Just sharing ideas. I hope this is the correct forum.

As a form of spam-blocking, a friend and i came up with a solution for my box. Basically, there are two rules.

1) Block all external mail from reaching my domain. E.G. anything sent to *@example.com is rejected.
2) Reroute all mail to subdomains to the local user of the same name:
Bob@Bob.sample.com redirected to Bob@sample.com
Linode@Bob.sample.com redirected to Bob@sample.com
Bob@sample.com blocked.

All local mail still routes properly, with no need for the sub-domain. And, this has removed all the spam i used to get, as thankfully, spambots that check random hosts do not seem to check subdomains.

To accomplish this, MX records were added for the sub-domain, and exim-4 was installed. The following two modifications were made:

file: /etc/exim4/conf.d/acl/30_exim4-config_check_rcpt
Added:
deny
domains = example.com

This rules blocked all external incoming mail to the domain.

Then we created the following file:
/etc/exim4/conf.d/ rewrite/99_exim4-config_example_rewriting

And added the rule:

\N^.*@([^.]+)\.example\.com\N $1@example.com T

This works beautifully.

This now allows me to give any email address to anybody i want. Should i get spammed to a specific address, just blacklist it. If i get random spam, i may need to switch to a whitelist. I sure hope that doesn't happen.

To finish my setup, i'm using cyrus and squirellmail.

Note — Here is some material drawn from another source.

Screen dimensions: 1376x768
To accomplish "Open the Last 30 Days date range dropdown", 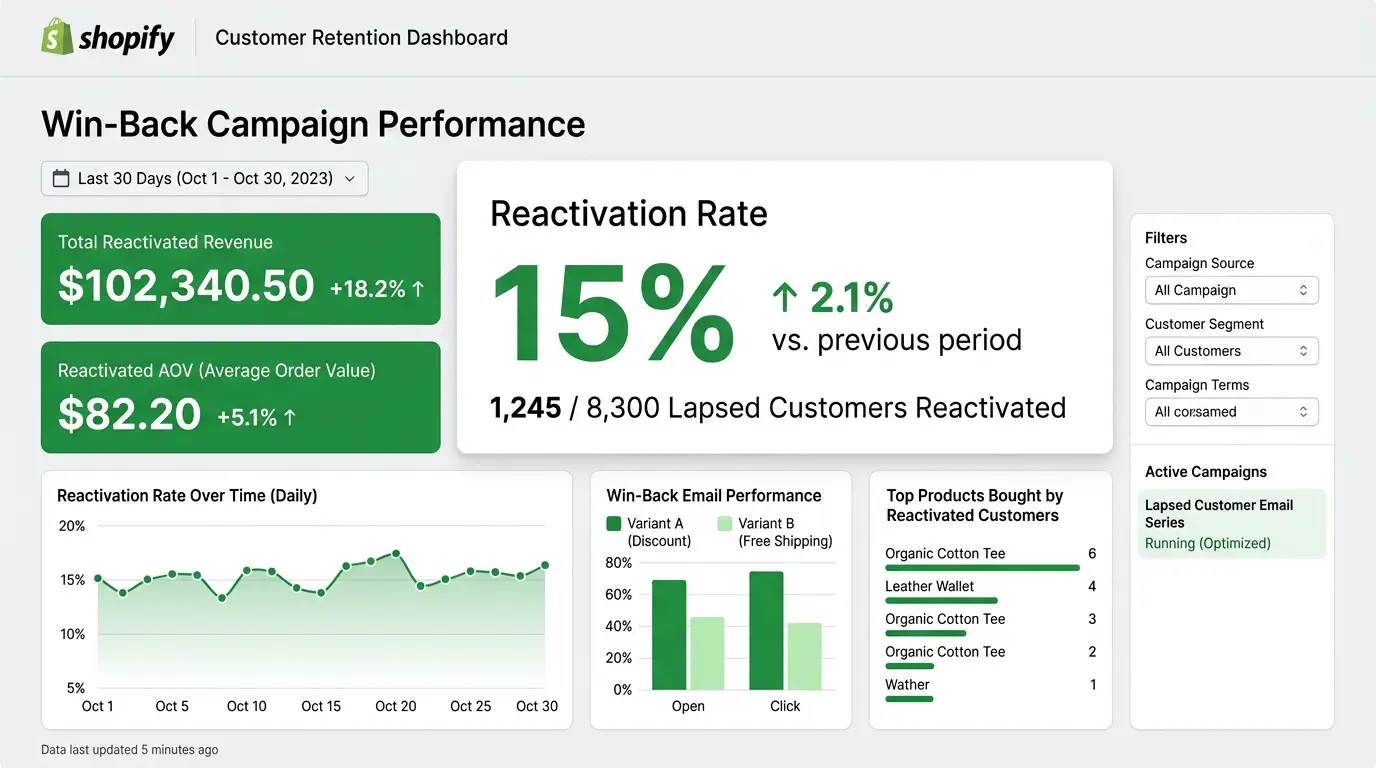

I would like to make a modification somewhere, if possible. I want to have to "To:" header to be the incoming address. That is, if John Doe emails me, i may give him the address john.doe@bob.example.com (which would get gets re-routed to bob@example.com), i would want the from address (or at least the reply-to) to be john.doe@bob.example.com.

Just a warning... this sort of configuration is nice and flexible. But it's not the spam deterrent you seem to think it is.

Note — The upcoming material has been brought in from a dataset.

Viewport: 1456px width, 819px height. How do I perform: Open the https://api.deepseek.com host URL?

A number of ISPs allow this sort of thing. It doesn't stop spamming, and indeed can act as a spam magnet. All it needs is for "bob.example.invalid" to get into a spam list (eg you've signed up to a service and they sell your address; a usenet post; a reference on a web site; something!) and for a wildcard spammer to try MANY_ADDRESSES@bob.example.invalid and poor Bob gets all that mail.

Panix Internet (new york's oldest independent ISP) does something similar and they do see wildcard spam for these domains. Not so much as on their primary domain, but some.

A nice side effect of this sort of configuration is that you can give out different addresses to different people (eg bestbuy@bob.example.invalid) and filter (using procmail maybe) mail automatically into folders. And you can tell if someone has sold your address

_________________
Rgds
Stephen
(Linux user since kernel version 0.11)

Thanx for the reply.

I have been doing this for just over a year now, and it looks like a good setup.

I am worried about wildcard spamming, but i am assuming i can switch to a white-list at that point.

I am slow slow in implementing things. Or rather, slow in getting a friend of mine to implement them.

We just started looking at adding a new header like X-Original-To or X-Envelope-To to refer to the envelope's "To" header.

The problem is, as he explained after looking at it, since the "To" header has been rewritten, the filters don't seem to be able to grab the original. And the rewrites themselves don't have the ability to add the header.

The question is, is there a way in exim to rewrite to envelope's TO and store the original TO in a header in the message?